+++ SUPPLIED RECORDS +++

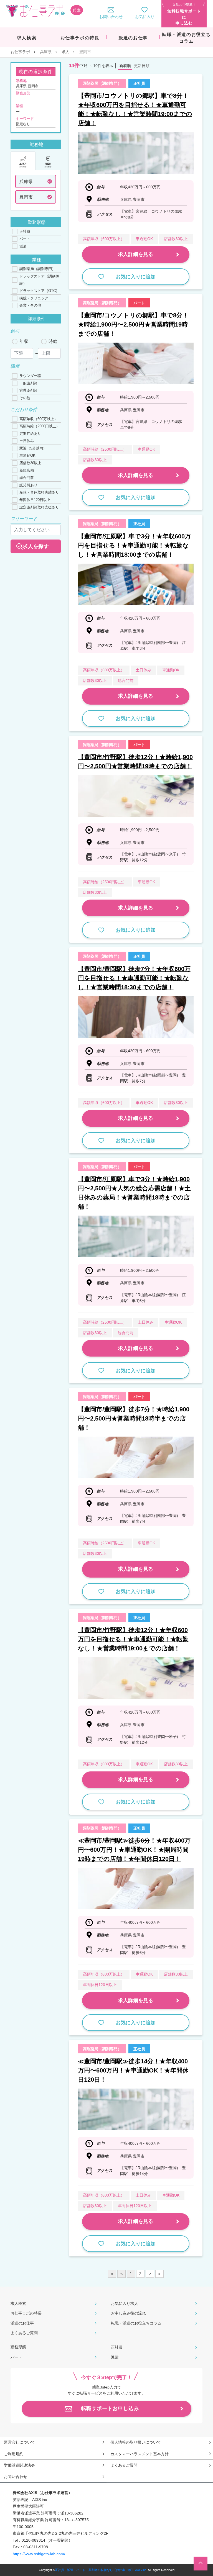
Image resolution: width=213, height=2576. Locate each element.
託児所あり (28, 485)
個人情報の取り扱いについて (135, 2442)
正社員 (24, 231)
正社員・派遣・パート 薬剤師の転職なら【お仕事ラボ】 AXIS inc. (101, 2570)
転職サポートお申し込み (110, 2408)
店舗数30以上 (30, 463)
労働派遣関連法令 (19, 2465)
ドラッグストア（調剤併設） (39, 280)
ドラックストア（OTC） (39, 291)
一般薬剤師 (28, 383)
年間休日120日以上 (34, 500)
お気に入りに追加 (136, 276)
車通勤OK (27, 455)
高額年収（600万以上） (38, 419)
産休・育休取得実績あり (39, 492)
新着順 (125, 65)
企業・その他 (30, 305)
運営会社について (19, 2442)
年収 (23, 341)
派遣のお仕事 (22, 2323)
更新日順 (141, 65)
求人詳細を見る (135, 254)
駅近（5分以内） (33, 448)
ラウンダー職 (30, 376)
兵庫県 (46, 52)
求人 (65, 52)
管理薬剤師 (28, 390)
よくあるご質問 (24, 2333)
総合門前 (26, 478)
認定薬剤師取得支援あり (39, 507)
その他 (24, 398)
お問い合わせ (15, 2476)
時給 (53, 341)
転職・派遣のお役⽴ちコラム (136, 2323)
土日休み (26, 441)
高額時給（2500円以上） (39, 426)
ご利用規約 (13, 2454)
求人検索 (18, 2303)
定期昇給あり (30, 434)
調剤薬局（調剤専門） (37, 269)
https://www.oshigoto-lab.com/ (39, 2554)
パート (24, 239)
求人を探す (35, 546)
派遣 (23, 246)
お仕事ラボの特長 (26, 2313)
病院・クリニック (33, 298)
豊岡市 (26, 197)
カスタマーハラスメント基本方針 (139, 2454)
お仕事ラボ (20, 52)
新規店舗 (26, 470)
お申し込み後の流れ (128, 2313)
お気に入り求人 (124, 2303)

+++

Pictures are to be left out; everything else in the entries is reproduced verbatim.

• _ANSWER BOX_:
Image resolution: width=213, height=2576. Locate each element.
託児所あり (28, 485)
個人情報の取り扱いについて (135, 2442)
正社員 (24, 231)
正社員・派遣・パート 薬剤師の転職なら【お仕事ラボ】 AXIS inc. (101, 2570)
転職サポートお申し込み (110, 2408)
店舗数30以上 (30, 463)
労働派遣関連法令 (19, 2465)
ドラッグストア（調剤併設） (39, 280)
ドラックストア（OTC） (39, 291)
一般薬剤師 (28, 383)
年間休日120日以上 (34, 500)
お気に入りに追加 (136, 276)
車通勤OK (27, 455)
高額年収（600万以上） (38, 419)
産休・育休取得実績あり (39, 492)
新着順 (125, 65)
企業・その他 (30, 305)
運営会社について (19, 2442)
年収 (23, 341)
派遣のお仕事 (22, 2323)
更新日順 (141, 65)
求人詳細を見る (135, 254)
駅近（5分以内） (33, 448)
ラウンダー職 (30, 376)
兵庫県 (46, 52)
求人 (65, 52)
管理薬剤師 (28, 390)
よくあるご質問 (24, 2333)
総合門前 (26, 478)
認定薬剤師取得支援あり (39, 507)
その他 (24, 398)
お問い合わせ (15, 2476)
時給 (53, 341)
転職・派遣のお役⽴ちコラム (136, 2323)
土日休み (26, 441)
高額時給（2500円以上） (39, 426)
ご利用規約 (13, 2454)
求人検索 (18, 2303)
定期昇給あり (30, 434)
調剤薬局（調剤専門） (37, 269)
https://www.oshigoto-lab.com/ (39, 2554)
パート (24, 239)
求人を探す (35, 546)
派遣 (23, 246)
お仕事ラボの特長 (26, 2313)
病院・クリニック (33, 298)
豊岡市 (26, 197)
カスタマーハラスメント基本方針 (139, 2454)
お仕事ラボ (20, 52)
新規店舗 (26, 470)
お申し込み後の流れ (128, 2313)
お気に入り求人 (124, 2303)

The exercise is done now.